I admit to being older than many of my readers. Aerobics was a new fad when I was growing up, and a washboard was something great-grandma used for cleaning clothes. So please explain to me, when did everyone become so obsessed with washboard abs? Why do we care who has them and who doesn't? Unless you're a model, washboard abs won't help you earn a living. They can't drive your car for you, organize your taxes, do your laundry, or snuggle with you on the couch on rainy nights.
I don't have a problem with Facebook Hottie Mommy being who or how she is. In some ways, I admit a little envy. I have never looked like that and realistically, will never come close. Most days, I could not care less. My husband doesn't care. Surprisingly enough, he values my sunny disposition, intelligence, and devotion to family over my ability to squeeze into my pre-pregnancy jeans. He might be secretly fantasizing about Facebook Hottie, but if he is, he keeps it to himself.
I started keeping a diary when I was 12 years old. My first entry read, "Dear Diary, My name is Sylvia. I have long brown hair and a little bit of a tummy." How pathetic is that? How horrible, too. Certainly there must have been more important things for my introduction. I won the class spelling bee. I got my first guitar. I had a crush on a boy named Brian. But all of these things took a backseat to the unforgiving, unforgivable, and unforgettable reality that I had a teeny tiny pooch.
Now that my daughter is almost 12, I fear for her and her sense of self. We have very few mirrors in the house, and no fashion magazines, but escaping the national obsession with body image is almost impossible. Just the other day, I took her jean shopping. Her choices were jeggings, skinny jeans, super-skinny jeans, and boot-cut. Of course we went for the boot-cut. They were too tight in the thigh, and too big in the booty, and my very beautiful little girl walked out saying, "I'm not shaped right."

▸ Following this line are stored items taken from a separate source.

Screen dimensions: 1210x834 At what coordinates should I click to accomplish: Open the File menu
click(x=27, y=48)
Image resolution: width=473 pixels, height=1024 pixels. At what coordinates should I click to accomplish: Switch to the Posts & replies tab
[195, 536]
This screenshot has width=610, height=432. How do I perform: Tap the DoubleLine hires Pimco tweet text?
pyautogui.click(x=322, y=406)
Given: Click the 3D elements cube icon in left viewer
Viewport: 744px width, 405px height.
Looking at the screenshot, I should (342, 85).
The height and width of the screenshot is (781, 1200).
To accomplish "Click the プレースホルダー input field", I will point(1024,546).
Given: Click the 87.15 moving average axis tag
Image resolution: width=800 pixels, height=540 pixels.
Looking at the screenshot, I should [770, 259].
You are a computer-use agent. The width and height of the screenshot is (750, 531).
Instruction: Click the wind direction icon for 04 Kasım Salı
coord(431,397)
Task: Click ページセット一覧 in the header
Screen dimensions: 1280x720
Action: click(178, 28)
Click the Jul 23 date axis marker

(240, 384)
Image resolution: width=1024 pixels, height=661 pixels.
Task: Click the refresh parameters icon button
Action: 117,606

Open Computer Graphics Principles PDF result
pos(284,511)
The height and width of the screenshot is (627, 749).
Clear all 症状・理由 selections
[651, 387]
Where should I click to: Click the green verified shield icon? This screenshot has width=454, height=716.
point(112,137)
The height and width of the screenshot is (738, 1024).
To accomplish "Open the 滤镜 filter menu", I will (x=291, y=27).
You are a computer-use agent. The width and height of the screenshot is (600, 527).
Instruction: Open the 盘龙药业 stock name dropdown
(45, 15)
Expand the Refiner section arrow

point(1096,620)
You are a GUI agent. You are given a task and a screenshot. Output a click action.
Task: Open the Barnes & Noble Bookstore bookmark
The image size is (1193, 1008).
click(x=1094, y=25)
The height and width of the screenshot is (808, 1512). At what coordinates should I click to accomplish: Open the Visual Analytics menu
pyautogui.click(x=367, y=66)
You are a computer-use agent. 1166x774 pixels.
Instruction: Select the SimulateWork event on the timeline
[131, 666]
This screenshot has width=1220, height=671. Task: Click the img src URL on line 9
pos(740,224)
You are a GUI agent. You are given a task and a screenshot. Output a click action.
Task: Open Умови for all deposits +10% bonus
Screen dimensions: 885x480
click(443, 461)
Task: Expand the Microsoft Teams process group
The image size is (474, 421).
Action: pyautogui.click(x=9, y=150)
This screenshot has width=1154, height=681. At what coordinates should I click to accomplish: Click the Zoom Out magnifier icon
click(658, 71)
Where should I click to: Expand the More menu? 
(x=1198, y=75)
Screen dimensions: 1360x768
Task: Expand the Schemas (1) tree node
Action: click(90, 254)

Since my twenties, there was only one time that I felt 'shaped right.' I had exercised and dieted myself back down to my wedding weight. I bought new clothes and had my photo taken. On my birthday, I went all out and bought myself something sweet at Starbucks. Then I called my husband, hysterical, from a pay phone at the mall. (Yes, I'm really that old.) "Help me!" I cried. "I'm going to throw it up! I'm going to make myself throw up!"
Thank goodness, I did not throw up that cupcake, though I cried over it for an hour. Instead, I gave up dieting. Within a year, all of those beautiful new clothes were too small, and I was happy again.
Guess what? Now I'm even a little heavier. I've also never been happier. I walk at least five hours a week in the beautiful fresh air. I eat my fruits and veggies, as well as the occasional cupcake. I require no medications, rarely get even a cold, and take only glucosamine supplements for my inherited arthritis. I'm not costing society a penny by being a little on the chubby side. And yet....and yet I still occasionally feel envious of those tall, beautiful, washboard-ab women who walk by me in the mall.
Then I ask myself: are washboard abs on my bucket list? How many people, at the end of their lives, think to themselves, "if only I'd had washboard abs"?!
Everyone chooses their own dreams; it's only sad when society chooses for them. My wish for those who truly desire a six-pack is that they achieve it. My wish for those who can never achieve it is that they stop caring. Certainly there are other worthwhile goals out there, and other paths to happiness and fulfilment.